BDB White Papers

Traditional Data Warehouse Vs BDB Big Data Pipeline Warehouse with Implementation Use Case

Background

The entire Data Warehouse Architecture has been changed by the evolution of digital footprints of organizations. BDB (Big Data BizViz) Platform claims to adopt this alteration seamlessly through various ways of utilizing Big Data, IOT, Cognitive BI, Machine Learning, and Artificial Intelligence.

Introduction

Our intent is to show how our BDB platform has evolved on data pipeline architectures based on distributed data stores, distributed computing, real-time or near real-time data processing (Streams), use of machine learning, and analytics to support decision-making process in the current rapidly changing business environment.

Today, Big Data has grown really ‘Big’ to become one of the pillars of any business strategy. It is necessary in a highly competitive and regulated business environment that decision making process is based on data instead of intuition.
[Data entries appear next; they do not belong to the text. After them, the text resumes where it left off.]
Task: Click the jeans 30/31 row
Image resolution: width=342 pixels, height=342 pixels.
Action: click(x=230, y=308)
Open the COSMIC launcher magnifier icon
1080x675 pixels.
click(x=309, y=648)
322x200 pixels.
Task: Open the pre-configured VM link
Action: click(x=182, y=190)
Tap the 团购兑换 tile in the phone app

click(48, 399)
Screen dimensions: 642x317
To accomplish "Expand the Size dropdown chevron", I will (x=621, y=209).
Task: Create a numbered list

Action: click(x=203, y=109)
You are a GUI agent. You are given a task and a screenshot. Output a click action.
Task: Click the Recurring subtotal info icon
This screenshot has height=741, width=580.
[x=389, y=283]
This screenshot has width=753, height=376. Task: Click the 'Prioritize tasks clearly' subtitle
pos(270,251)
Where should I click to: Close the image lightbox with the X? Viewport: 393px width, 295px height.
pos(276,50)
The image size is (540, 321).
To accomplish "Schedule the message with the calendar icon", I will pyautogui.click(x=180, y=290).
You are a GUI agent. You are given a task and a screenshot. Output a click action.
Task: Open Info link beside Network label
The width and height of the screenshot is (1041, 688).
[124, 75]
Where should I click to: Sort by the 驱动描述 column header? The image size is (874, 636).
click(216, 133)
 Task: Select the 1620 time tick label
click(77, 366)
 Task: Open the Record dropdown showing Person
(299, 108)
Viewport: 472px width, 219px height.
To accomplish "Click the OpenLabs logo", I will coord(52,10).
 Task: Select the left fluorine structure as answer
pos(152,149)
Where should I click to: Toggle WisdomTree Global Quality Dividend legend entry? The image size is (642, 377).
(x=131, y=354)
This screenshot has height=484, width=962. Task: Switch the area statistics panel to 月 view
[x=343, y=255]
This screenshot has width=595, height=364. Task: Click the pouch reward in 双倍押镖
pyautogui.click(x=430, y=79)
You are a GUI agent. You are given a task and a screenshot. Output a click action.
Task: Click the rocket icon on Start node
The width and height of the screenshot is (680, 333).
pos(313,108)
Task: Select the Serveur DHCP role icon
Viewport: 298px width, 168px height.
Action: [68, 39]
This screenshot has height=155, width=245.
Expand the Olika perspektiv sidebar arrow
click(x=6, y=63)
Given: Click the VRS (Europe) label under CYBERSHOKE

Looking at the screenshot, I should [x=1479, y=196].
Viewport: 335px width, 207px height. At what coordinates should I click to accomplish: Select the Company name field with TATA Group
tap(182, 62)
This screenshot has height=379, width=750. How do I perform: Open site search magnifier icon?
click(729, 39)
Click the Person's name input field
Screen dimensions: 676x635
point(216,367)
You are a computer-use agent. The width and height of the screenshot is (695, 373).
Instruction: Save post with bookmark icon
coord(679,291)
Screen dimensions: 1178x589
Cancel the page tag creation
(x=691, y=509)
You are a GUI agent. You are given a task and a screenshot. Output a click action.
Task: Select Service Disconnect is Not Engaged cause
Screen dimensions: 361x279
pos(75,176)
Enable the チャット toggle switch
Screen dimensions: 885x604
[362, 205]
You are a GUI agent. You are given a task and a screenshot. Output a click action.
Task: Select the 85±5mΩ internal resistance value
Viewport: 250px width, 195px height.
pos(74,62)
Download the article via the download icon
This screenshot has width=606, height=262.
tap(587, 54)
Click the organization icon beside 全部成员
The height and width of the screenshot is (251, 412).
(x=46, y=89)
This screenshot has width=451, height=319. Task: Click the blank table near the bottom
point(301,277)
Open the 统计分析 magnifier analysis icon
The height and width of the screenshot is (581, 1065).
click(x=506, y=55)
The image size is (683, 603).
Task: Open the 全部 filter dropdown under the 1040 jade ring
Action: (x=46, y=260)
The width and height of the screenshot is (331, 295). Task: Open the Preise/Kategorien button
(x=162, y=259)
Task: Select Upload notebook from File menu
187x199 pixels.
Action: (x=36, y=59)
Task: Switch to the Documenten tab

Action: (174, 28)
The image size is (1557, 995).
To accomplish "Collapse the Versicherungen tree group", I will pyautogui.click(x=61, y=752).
To make good decisions, it is necessary to process huge amount of data in an efficient way (the less possible computing resources and a minimum processing latency), add new data sources (structured, semi-structured, and unstructured ones such as UI activities, logs, performance events, sensor data, emails, documents, social media etc.) and support the decisions using machine learning algorithms as well as visualization techniques. The more an organization invests on its proprietary algorithms, the more chances are that it can sustain the storm of the digital era.

Let us see how we can transform our traditional data warehouse architecture into a contemporary one to solve the current challenges related to big data and high computing. Try to understand this situation through the example of an Enterprise customer that has 40 Million active users and overall 100 Million User bases.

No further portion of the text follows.